Write out each line of the entries exactly, starting at the first and finishing with the line that contains "Select Choose Action".

• **Dataset entries**
◆ ◆ ◆ ◆ ◆
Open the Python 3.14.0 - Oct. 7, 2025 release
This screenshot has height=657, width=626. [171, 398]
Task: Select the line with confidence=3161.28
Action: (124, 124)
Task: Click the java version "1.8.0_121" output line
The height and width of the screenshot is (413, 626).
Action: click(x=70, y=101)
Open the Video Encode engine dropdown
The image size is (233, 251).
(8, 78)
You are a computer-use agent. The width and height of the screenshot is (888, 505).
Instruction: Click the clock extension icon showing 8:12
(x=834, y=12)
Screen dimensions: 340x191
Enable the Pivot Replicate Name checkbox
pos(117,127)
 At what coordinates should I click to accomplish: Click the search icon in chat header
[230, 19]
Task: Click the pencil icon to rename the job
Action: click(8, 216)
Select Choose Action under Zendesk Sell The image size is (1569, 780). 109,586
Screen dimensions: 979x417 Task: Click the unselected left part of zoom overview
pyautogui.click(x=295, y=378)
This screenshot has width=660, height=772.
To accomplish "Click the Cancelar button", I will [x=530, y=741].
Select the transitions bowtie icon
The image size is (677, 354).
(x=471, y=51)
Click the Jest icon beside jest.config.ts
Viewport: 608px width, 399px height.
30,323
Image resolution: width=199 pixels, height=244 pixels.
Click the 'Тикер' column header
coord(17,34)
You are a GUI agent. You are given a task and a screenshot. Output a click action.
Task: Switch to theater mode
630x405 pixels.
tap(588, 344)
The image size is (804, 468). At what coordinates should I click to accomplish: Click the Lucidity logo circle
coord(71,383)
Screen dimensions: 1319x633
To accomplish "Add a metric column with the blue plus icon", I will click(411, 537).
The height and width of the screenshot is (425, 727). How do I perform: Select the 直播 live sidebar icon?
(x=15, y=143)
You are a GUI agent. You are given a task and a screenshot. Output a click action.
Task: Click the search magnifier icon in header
◆ ◆ ◆ ◆ ◆
• **THE COMPLETED TASK**
Open the Python 3.14.0 - Oct. 7, 2025 release
This screenshot has height=657, width=626. [171, 398]
Task: Select the line with confidence=3161.28
Action: (124, 124)
Task: Click the java version "1.8.0_121" output line
The height and width of the screenshot is (413, 626).
Action: click(x=70, y=101)
Open the Video Encode engine dropdown
The image size is (233, 251).
(8, 78)
You are a computer-use agent. The width and height of the screenshot is (888, 505).
Instruction: Click the clock extension icon showing 8:12
(x=834, y=12)
Screen dimensions: 340x191
Enable the Pivot Replicate Name checkbox
pos(117,127)
 At what coordinates should I click to accomplish: Click the search icon in chat header
[230, 19]
Task: Click the pencil icon to rename the job
Action: click(8, 216)
Select Choose Action under Zendesk Sell The image size is (1569, 780). 109,586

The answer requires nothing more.